Fixed an issue where the firewall took longer than expected to collect group mapping information from Active Directory groups that had circular nesting (Device > User Identification > Group Mapping Settings > <group_mapping_configuration> > Group Include List).

Fixed an issue where only administrators with the superuser dynamic role could run the show logging-status CLI command. With this fix, the command is available to administrators with dynamic or custom roles that have the privileges associated with the following role types: superuser, superreader, deviceadmin, devicereader (Device > Admin Roles > <admin_role_profile> > Command Line).

Fixed an issue where administrators could not log in to the firewall web interface due to the root partition running out of disk space because management logs continued growing without the firewall ever deleting them.

Fixed an issue where the Panorama web interface and CLI displayed a negative value for the Log Storage capacity (Panorama > Collector Groups > <Collector_Groups > General).

Fixed an issue on PA-7000 Series, PA-5000 Series, and PA-3000 Series firewalls in an active/passive high availability (HA) configuration where manually restarting the dataplane caused the all_pktproc process to stop responding.

Fixed an issue where the Panorama M-100 appliance stopped responding while one job for deploying a software or content update was still in progress when another update deployment job started (Panorama > Device Deployment).

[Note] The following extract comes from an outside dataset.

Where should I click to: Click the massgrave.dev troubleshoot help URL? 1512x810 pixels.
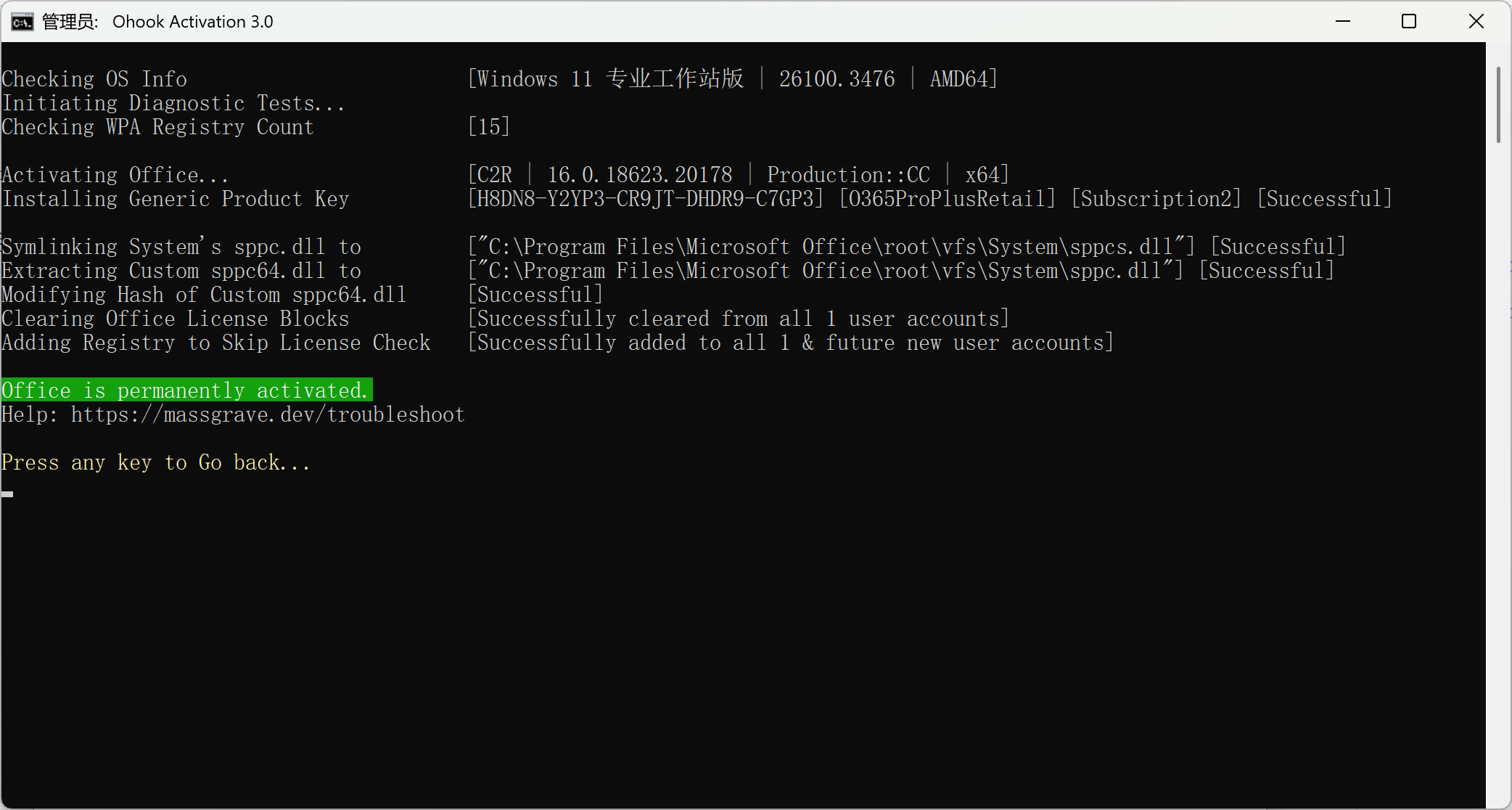tap(268, 414)
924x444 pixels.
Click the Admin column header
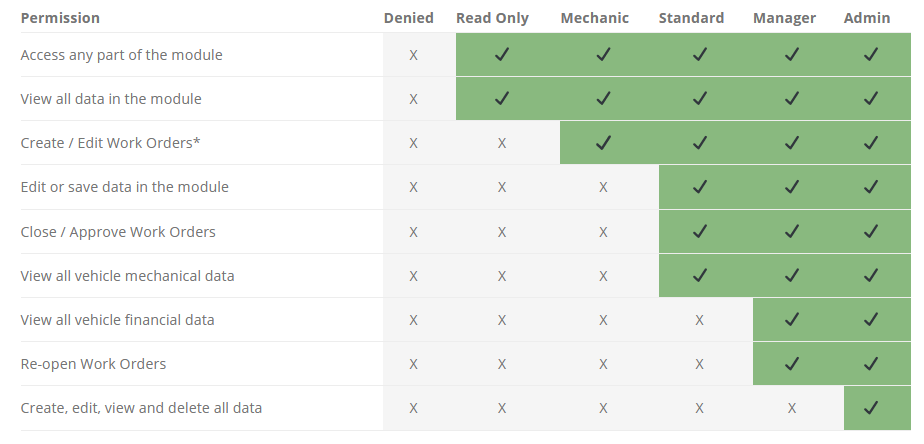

Fixed an issue where, when available swap space approached the maximum capacity on a firewall, the masterd process restarted multiple processes without successfully reducing swap usage because it did not restart the process that triggered the high usage. With this fix, masterd reduces swap usage when necessary by restarting the process that uses the highest combination of physical memory and swap space.